Chief Executive Officer David Ricks says the new product launches "led the company to a strong quarter of volume-driven revenue growth." He says Lilly remains "on track to sustain a steady flow of innovation."
Lilly completed the acquisition of CoLucid in March. The Massachusetts-based company is developing an oral treatment for migraines called lasmiditan. The treatment was originally discovered at Lilly and out-licensed to CoLucid in 2005. The drug has completed the first of two Phase 3 trials, with the second expected in the second half of the year.
The company last month detailed plans to invest $850 million into its U.S. operations this year, including a new $85 million expansion of its Trulicity device assembly operations. At the time, Ricks said the plans show the company’s potential for growth and a long-standing commitment to its U.S. operations.

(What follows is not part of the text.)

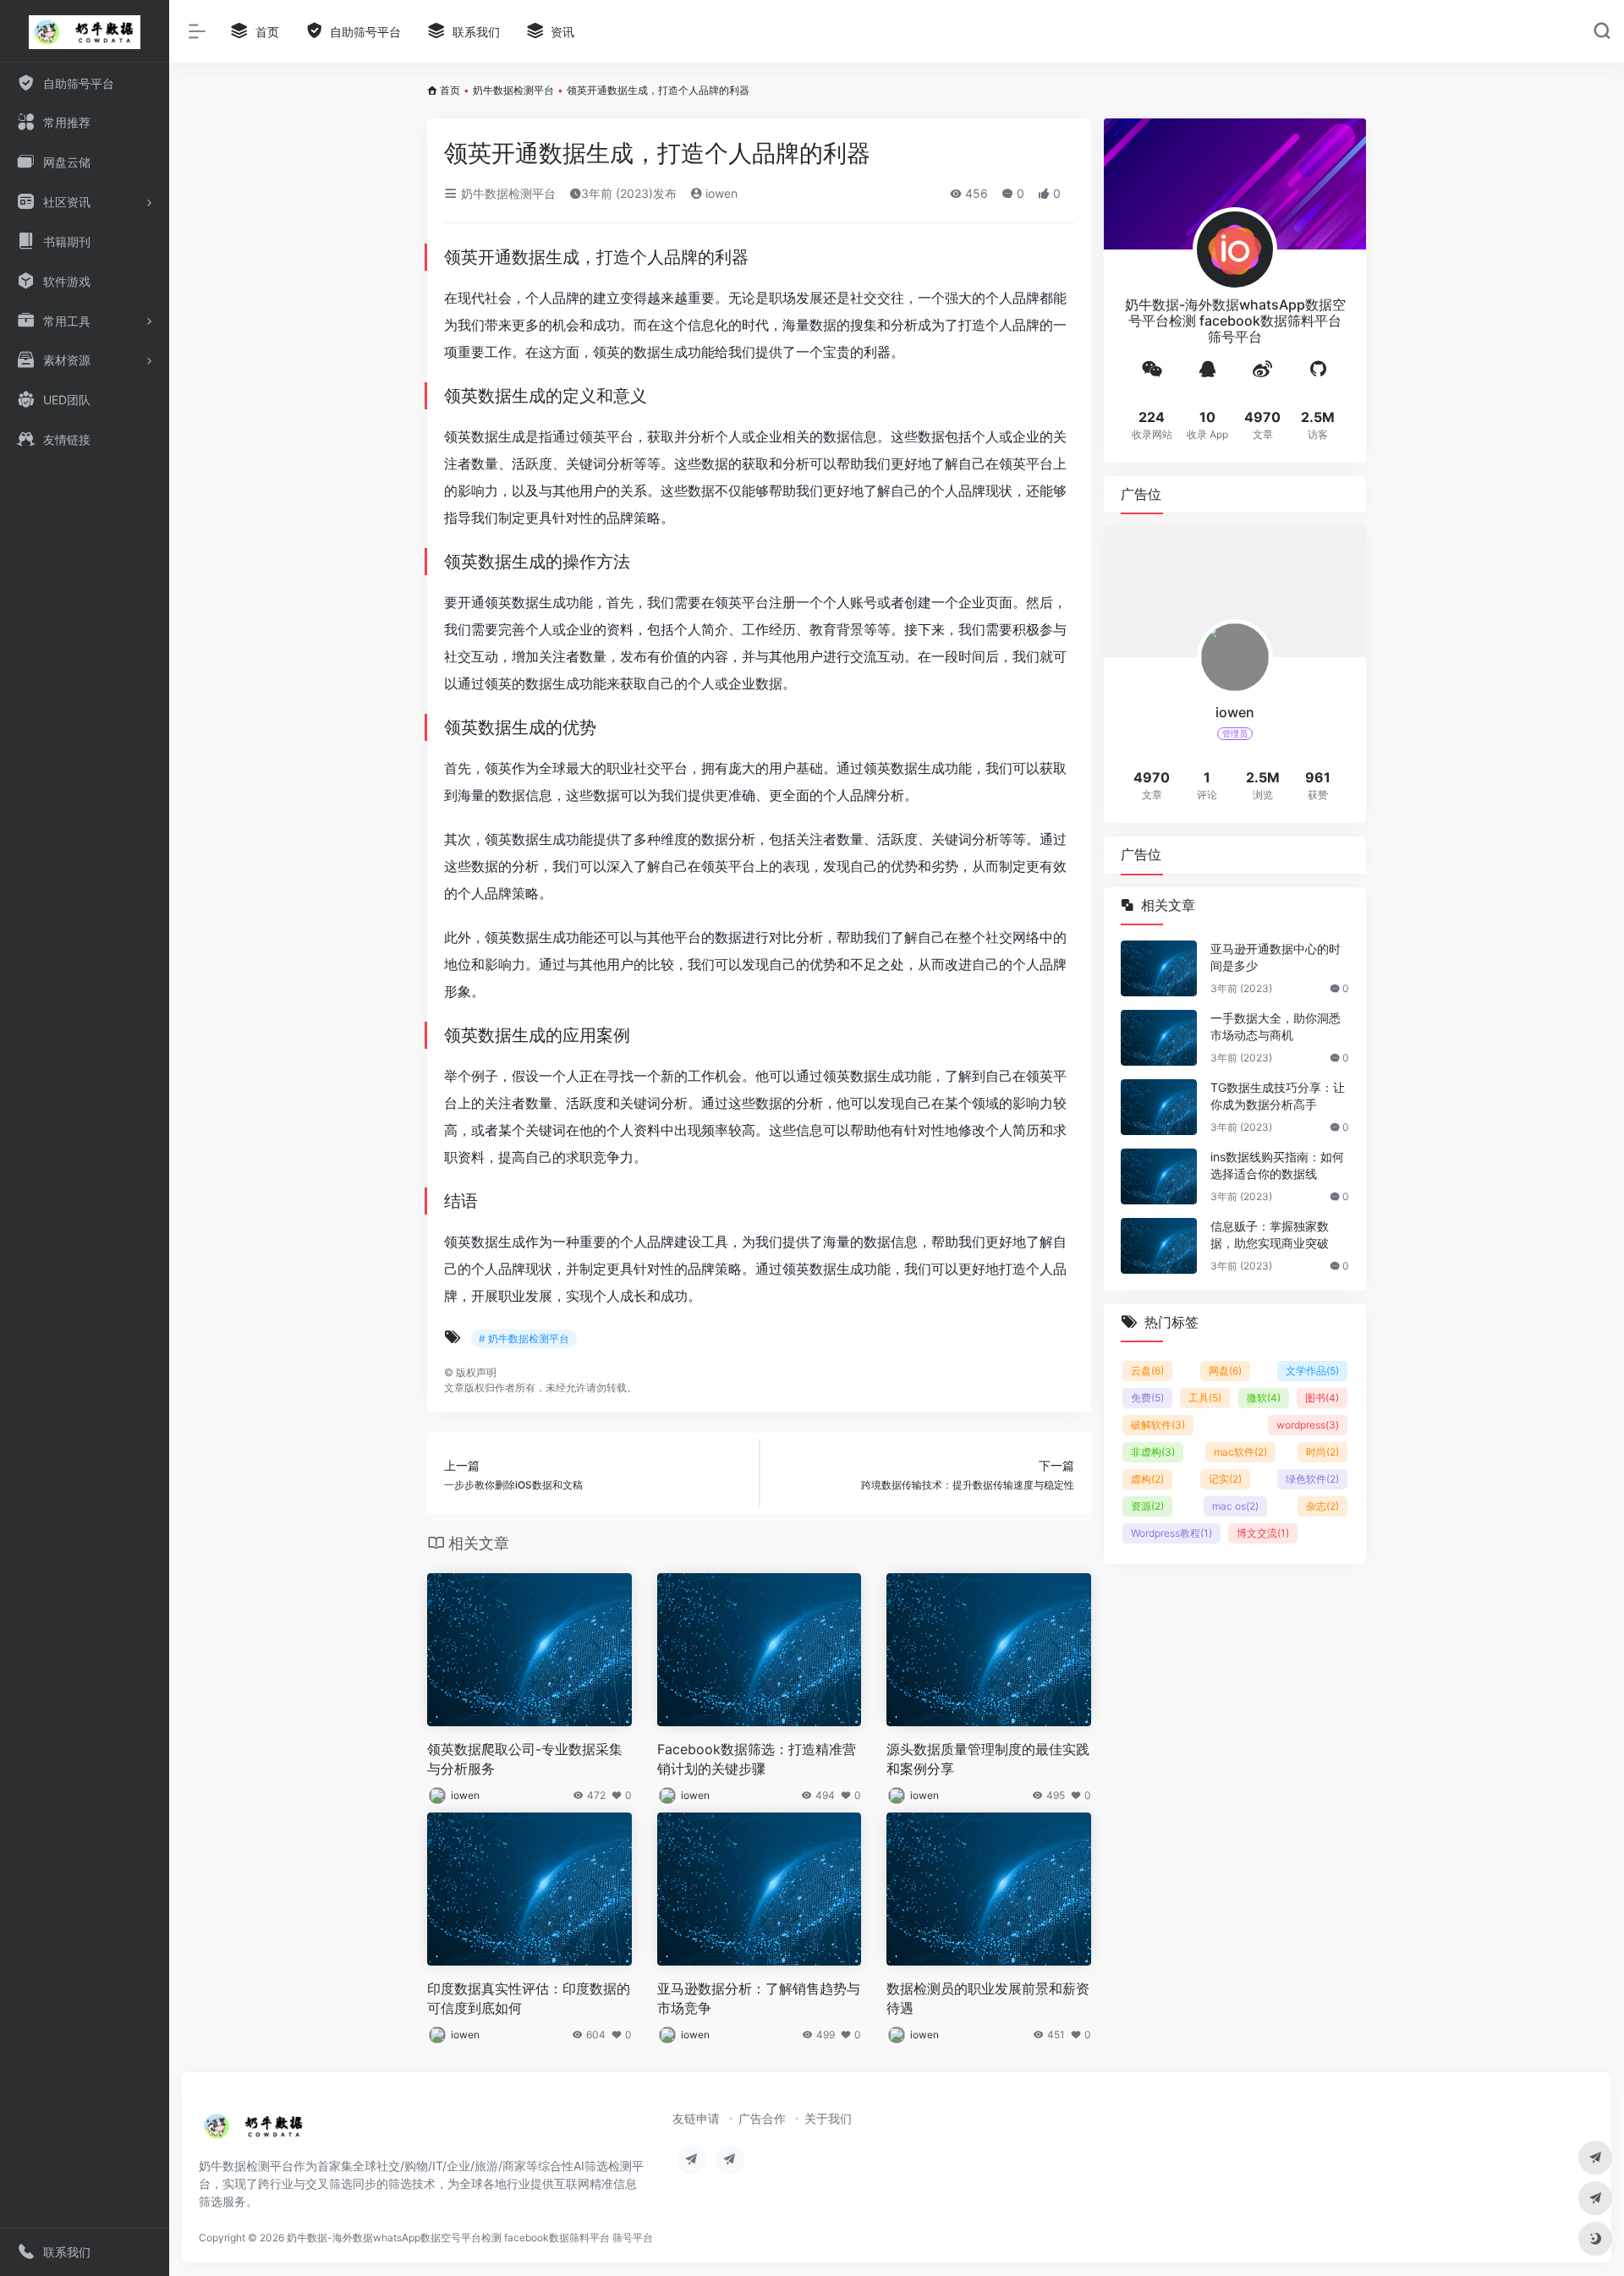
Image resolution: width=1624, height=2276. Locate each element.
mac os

The report comes after some recent setbacks for the drugmaker. Earlier this month, the U.S. Food and Drug Administration rejected a new drug application for a once-daily treatment for rheumatoid arthritis, saying more clinical results are needed before baricitinib could be approved. Late last year, Lilly dropped further pursuit for solanezumab, a once-promising potential treatment for the effects of Alzheimer’s disease, after disappointing late-stage clinical trial results.